If I’ve learned anything this month, it’s how dependent motivation and self-discipline can be on good health. I kept imagining, all through this convalescence from pneumonia, that each next day I would regain my interests, that I’d want to know what was going on in the world, that I’d want to read or write or at least make plans for when my body was well again, but it didn’t happen for weeks. Over the month, I managed to get things done that had to be done, but oh, how I missed the feeling of purpose and focus that I’m used to.
There are so many things I take for granted in an ordinary day. I don’t want to lose this new-found tenderness, this awareness of the grace which hovers over life.
This morning, my daughter and I made big mugs of dark coffee and took them out to the back deck to talk and watch the day arrive. Already, the mornings here are cool and tinged with Fall. By the time Fall really arrives next month, my daughter will be in France, so we are stealing all the moments we can together. Every time I’m with her I’m filled with that strange mixture of pride and fear and sorrow and joy that accompanies sending a child into their adulthood. Being a mother, a parent, is a continual prying open of your hands and heart.

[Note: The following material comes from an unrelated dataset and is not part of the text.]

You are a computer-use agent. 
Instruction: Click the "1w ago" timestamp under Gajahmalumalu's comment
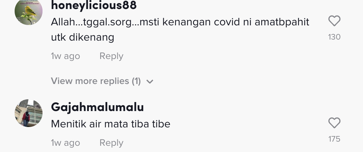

Looking at the calendar over my desk, I see that today is also the birthday of Tasha Tudor. That makes me smile, for I’ve been thinking of her words lately:
“I enjoy solitude. It's probably selfish, but why bother about it. Life is much too important, as Oscar Wilde said, to be taken seriously. I feel so sorry for those mothers who are devastated by loneliness when their children fly the coop and don't want to live at home anymore. They feel lost, but look what exciting things can be done. Life isn't long enough to do all you could accomplish. And what a privilege to be alive. In spite of all the pollutions and horrors, how beautiful this world is. Supposing you only saw the stars once every year. Think what you would think. The wonder of it!”
It’s true. Life continues to open and open and there is so much more to look forward to, so much to treasure.
Tasha always had tea and a nap in the afternoon, so I think I will do the same in her honor today. :)
Looking forward to getting back to posts and books and words. Thanks for your patience, friends.